Quote Originally Posted by Gerwyn View Post

Although Cognitive Behavior Therapy (CBT) is widely recommended for patients with ME/CFS, it is far from clear whether cognitive behavior therapy is helpful for most patients.

The rationale for using CBT in ME/CFS is that inaccurate beliefs (that etiology is physical) and ineffective coping (activity avoidance) maintain and perpetuate CFS morbidity (Deale et al, 1997;Sharpe et al, 1996).

However, it has never been proven that these illness beliefs contribute to morbidity in CFS.

Where correlations do exist it is possible, even likely, that beliefs in physical etiology are correct and that activity avoidance is necessary for the more severely ill (Lloyd et al, 1993;Ray et al, 1995).

Of the 6 reported studies using CBT in “ME/CFS” two selected patients as defined by the Oxford (Deale et al, 1997;Sharpe et al, 1996) one using the Australian criteria (Lloyd et al, 1993) and one using the Fukuda criteria “with the exception of the criterion requiring four of eight additional symptoms to be present” (Prins et al, 2001).

These methods of patient selection allow for considerable heterogeneity and inclusion of psychiatrically ill patients with fatigue.

Therefore, the results may not be applicable to the
average Fukuda or Canadian defined patient.

Of the remaining two studies using valid selection criteria, one found no benefit of CBT (Friedberg & Krupp, 1994).

The only study reporting benefit (improved functional capacity and decreased fatigue) was conducted in adolescents (Stulemeijer et al, 2005).

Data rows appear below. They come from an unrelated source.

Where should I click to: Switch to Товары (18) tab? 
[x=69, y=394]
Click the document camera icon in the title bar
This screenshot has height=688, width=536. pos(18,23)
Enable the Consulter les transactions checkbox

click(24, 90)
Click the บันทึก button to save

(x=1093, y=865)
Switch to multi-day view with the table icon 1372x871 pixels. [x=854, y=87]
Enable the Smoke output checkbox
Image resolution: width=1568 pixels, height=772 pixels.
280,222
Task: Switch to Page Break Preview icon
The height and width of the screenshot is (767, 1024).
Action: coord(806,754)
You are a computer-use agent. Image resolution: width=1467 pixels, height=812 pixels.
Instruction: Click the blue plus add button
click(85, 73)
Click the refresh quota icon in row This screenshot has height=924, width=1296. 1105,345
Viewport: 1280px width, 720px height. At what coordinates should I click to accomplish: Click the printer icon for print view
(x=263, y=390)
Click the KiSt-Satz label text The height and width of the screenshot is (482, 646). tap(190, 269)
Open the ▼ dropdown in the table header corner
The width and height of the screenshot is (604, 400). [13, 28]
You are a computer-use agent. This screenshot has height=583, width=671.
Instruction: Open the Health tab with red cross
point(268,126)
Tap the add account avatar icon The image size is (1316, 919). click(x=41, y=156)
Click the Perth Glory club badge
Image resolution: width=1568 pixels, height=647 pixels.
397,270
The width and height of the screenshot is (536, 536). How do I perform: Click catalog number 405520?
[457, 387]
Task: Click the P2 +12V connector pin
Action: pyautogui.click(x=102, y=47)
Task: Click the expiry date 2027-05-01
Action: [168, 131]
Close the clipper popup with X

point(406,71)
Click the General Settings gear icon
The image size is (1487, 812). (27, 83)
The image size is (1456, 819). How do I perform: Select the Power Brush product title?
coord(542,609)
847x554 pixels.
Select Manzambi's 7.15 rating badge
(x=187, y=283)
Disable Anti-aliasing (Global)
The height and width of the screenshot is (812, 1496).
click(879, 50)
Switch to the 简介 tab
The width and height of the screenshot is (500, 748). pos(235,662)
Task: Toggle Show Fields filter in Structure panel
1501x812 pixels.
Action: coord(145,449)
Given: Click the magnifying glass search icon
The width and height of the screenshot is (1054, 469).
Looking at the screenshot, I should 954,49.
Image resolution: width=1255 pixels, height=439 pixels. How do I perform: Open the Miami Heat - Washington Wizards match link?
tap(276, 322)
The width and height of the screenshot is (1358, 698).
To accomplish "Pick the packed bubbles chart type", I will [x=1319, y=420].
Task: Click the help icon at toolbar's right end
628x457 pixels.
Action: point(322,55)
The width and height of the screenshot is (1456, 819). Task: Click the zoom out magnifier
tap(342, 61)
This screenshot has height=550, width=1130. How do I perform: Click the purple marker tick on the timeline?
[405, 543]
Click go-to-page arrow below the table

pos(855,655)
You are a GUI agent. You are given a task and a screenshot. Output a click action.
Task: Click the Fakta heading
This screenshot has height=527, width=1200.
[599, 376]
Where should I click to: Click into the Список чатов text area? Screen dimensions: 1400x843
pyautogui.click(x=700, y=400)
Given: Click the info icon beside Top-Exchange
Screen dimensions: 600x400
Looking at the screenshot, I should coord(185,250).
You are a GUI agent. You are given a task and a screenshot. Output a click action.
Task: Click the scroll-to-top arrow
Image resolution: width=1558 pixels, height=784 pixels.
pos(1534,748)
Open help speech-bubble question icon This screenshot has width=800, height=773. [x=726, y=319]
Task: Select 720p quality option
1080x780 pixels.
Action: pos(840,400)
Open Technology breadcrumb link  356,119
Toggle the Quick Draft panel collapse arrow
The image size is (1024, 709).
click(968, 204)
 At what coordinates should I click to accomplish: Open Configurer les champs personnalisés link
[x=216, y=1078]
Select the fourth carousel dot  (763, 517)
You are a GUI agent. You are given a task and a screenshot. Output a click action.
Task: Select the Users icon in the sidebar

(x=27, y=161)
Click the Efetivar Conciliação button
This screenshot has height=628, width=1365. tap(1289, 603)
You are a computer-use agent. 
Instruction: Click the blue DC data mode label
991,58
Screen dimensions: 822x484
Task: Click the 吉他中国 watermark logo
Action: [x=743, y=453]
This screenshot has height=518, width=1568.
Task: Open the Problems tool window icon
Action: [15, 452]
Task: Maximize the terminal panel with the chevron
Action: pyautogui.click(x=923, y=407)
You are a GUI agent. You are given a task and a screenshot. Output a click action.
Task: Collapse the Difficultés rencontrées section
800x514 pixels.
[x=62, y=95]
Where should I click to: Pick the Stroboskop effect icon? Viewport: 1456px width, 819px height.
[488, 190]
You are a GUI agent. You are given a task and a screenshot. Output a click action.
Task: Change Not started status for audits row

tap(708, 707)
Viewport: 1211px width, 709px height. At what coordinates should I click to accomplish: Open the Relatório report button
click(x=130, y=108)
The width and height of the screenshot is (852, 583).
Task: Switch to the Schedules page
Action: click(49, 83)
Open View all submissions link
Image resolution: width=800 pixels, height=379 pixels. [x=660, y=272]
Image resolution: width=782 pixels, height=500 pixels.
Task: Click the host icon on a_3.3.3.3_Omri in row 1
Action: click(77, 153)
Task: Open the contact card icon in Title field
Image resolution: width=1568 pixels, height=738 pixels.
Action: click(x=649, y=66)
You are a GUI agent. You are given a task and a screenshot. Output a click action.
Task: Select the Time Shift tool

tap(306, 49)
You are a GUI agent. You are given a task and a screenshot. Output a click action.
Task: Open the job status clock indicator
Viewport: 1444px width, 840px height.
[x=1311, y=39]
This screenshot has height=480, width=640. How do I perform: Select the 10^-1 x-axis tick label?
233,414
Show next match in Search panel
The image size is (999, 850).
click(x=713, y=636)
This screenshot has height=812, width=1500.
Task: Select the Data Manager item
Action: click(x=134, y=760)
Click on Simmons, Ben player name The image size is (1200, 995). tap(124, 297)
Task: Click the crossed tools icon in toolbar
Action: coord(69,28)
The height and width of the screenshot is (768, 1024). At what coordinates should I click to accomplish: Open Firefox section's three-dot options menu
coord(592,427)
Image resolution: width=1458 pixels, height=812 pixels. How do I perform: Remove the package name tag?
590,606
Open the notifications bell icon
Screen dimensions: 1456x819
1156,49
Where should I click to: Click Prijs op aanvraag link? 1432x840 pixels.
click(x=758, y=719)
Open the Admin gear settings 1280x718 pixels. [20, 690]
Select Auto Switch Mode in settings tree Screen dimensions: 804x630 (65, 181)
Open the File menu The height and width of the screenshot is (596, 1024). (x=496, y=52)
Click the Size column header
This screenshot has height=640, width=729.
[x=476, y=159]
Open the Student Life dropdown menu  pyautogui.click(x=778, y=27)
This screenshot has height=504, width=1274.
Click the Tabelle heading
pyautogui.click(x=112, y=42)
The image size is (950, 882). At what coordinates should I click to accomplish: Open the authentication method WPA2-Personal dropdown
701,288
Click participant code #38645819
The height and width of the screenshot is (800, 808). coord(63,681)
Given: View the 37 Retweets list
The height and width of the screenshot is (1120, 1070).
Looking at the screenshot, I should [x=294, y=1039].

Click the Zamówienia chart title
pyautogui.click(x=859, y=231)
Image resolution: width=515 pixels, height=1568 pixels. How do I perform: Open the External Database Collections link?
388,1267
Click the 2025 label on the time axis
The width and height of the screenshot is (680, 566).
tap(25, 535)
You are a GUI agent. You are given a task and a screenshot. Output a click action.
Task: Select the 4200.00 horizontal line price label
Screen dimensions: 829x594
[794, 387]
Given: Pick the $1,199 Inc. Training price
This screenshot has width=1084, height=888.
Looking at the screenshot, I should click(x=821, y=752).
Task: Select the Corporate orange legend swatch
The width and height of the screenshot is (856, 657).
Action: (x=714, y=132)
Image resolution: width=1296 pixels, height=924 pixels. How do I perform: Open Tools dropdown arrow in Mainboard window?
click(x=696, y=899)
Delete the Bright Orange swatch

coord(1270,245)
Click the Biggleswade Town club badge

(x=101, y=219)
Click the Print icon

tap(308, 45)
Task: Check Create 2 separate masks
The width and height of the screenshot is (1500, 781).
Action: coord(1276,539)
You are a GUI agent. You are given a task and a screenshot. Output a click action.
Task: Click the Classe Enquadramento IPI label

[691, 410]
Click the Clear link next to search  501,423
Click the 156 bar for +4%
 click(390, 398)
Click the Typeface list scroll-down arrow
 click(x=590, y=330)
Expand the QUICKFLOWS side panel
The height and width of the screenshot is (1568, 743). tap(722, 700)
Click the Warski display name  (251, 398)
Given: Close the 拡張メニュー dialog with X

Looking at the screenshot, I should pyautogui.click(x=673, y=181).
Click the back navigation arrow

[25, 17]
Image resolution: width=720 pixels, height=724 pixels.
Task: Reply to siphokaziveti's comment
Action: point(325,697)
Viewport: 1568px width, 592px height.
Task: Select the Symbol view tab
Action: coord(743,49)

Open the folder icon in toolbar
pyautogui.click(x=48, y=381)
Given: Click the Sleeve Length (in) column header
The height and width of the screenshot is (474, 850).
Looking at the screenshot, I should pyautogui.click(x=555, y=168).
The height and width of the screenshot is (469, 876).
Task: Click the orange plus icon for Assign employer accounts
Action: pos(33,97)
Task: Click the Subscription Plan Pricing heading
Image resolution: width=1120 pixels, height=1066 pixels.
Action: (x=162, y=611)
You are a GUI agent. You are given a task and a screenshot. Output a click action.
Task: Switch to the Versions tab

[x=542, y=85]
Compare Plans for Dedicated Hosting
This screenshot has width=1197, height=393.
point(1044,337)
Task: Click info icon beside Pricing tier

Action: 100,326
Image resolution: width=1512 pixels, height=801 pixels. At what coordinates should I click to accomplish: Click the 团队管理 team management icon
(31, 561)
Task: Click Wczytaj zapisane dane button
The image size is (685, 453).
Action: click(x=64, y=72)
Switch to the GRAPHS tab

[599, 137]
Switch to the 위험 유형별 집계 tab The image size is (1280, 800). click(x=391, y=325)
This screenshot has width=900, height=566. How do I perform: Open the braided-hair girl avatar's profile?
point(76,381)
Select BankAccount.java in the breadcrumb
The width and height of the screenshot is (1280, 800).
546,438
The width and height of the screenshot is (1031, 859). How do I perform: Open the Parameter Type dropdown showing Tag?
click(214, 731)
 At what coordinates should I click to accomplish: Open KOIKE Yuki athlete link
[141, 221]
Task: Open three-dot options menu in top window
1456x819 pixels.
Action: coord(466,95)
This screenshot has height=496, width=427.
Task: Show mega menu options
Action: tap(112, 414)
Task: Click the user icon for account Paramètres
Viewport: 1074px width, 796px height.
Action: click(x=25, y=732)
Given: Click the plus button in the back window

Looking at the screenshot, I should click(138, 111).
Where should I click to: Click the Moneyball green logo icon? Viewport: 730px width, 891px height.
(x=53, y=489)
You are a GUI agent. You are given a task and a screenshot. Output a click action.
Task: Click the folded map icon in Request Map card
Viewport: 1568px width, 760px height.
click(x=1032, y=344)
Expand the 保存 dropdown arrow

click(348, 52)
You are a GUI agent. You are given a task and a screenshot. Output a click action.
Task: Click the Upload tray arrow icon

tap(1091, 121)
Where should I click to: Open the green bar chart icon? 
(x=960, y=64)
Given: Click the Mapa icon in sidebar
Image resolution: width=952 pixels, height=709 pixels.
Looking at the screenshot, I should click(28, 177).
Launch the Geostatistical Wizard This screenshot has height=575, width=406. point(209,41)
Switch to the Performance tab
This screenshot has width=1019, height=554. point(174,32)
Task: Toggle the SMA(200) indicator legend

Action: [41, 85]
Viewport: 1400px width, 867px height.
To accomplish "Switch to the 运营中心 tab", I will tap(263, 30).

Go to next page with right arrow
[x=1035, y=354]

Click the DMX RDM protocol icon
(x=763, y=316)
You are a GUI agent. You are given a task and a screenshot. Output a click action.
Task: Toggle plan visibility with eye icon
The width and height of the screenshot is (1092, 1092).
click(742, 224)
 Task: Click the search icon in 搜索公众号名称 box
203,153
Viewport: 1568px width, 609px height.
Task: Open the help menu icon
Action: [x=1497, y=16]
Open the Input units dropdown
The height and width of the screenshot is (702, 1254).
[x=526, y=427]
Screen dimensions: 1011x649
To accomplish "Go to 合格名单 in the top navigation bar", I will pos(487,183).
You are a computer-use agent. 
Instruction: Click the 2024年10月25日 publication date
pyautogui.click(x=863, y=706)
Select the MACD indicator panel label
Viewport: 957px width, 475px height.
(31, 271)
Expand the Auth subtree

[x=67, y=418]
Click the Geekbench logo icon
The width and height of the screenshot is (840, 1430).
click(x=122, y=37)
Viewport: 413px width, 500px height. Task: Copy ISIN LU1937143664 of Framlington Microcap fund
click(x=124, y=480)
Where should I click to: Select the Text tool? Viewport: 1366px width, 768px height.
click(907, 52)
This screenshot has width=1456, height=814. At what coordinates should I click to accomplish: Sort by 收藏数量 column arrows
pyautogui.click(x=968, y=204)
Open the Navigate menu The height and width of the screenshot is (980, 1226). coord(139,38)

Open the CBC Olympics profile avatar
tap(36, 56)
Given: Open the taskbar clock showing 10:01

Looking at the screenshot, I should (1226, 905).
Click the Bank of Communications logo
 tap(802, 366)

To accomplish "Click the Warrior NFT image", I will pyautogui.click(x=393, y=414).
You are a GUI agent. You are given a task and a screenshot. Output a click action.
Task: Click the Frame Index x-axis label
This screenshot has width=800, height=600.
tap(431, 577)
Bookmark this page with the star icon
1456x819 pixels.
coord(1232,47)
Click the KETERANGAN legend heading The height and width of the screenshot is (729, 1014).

It is important to note that no CBT study has reported that patients have been improved enough to return to work nor have they reported changes in the physical symptoms of CFS eg. muscle pain, fever, lymphadenopathy, headache or orthostatic intolerance.

Furthermore, clinical experience suggests that trying to convince a patient with ME/CFS that s/he does not have a physical disorder and should not rest when tired leads to conflict in the doctor-patient relationship and poor outcome for the patients. Therefore it would be prudent to await further research before recommending this CBT approach. Psychiatric Treatment Guidelines—E. Stein, ©2005

This seems to me to be both correct, minimalistic, and more or less the lingo our kind of psychos - Gerwyn & I, I mean: -logists - use when talking to their kind.

Except I would simply excise

Therefore, the results may not be applicable to the
average Fukuda or Canadian defined patient.

It is both debatable with "may" replaced by "are" and pretty void with it.